(Your objective)
A complete response lists each line of the data below that includes the word "height".

(Excerpted records)
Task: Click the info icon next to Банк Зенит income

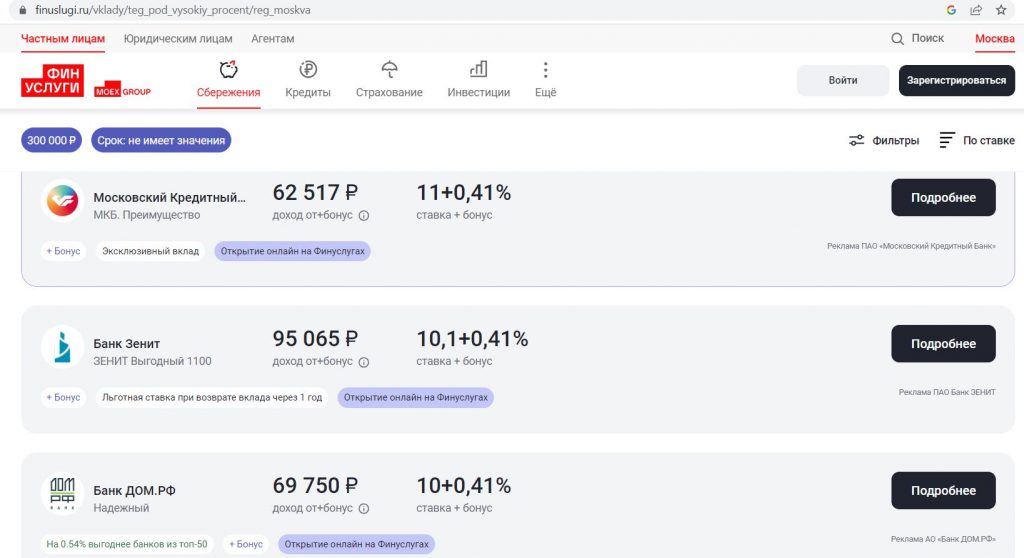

--

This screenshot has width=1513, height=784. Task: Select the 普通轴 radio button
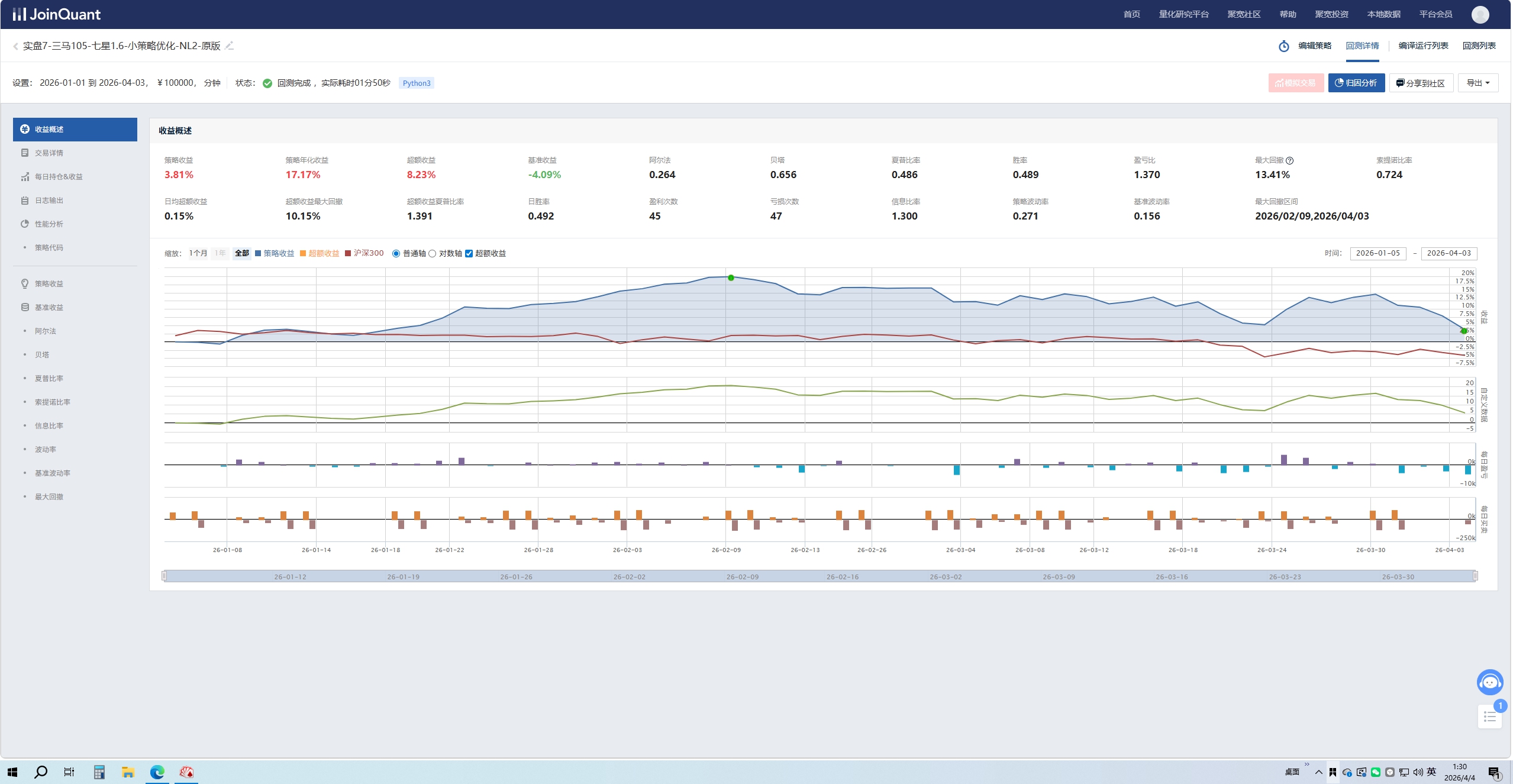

--

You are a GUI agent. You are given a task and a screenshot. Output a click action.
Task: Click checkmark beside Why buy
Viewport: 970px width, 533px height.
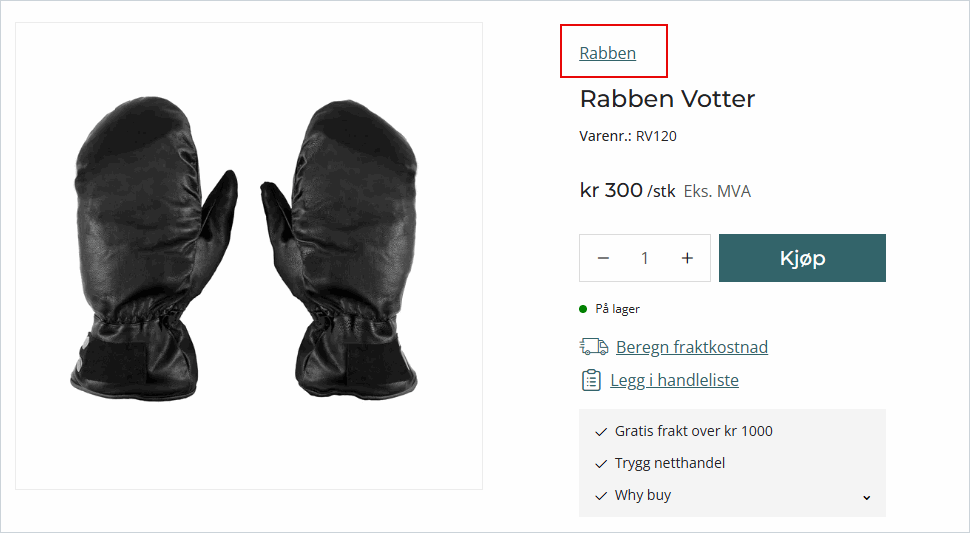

(Worked solution)
This screenshot has width=1513, height=784. Task: Select the 普通轴 radio button
Viewport: 970px width, 533px height.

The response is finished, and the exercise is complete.